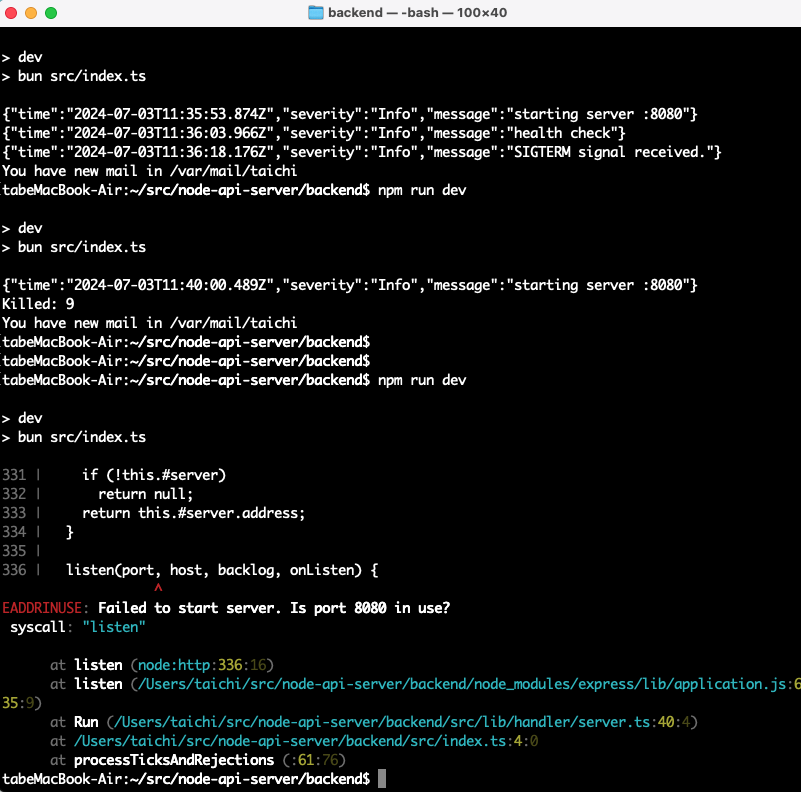Click the red caret under listen line
Viewport: 801px width, 792px height.
(157, 589)
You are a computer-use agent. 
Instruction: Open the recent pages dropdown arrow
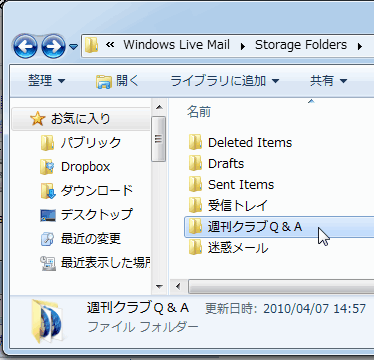(x=73, y=47)
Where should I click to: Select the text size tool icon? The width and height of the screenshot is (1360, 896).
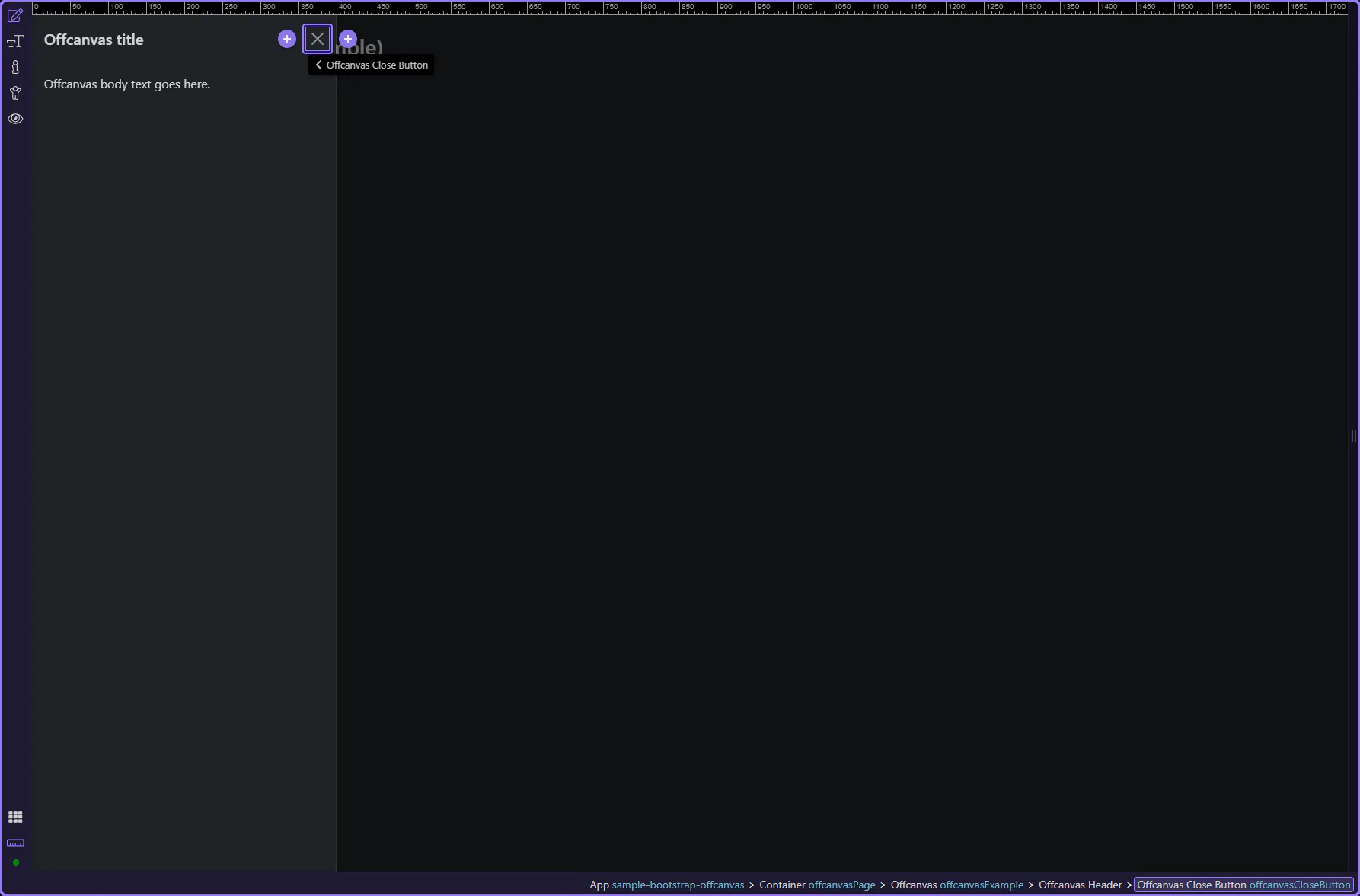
##############################
§ Task to complete:
Update all of the material above by replacing "icon" with "button" and keeping everything else the same. Leave the pictures out of your answer.

§ Output of the exercise:
Click the red caret under listen line
Viewport: 801px width, 792px height.
(157, 589)
You are a computer-use agent. 
Instruction: Open the recent pages dropdown arrow
(x=73, y=47)
Where should I click to: Select the text size tool button? The width and height of the screenshot is (1360, 896).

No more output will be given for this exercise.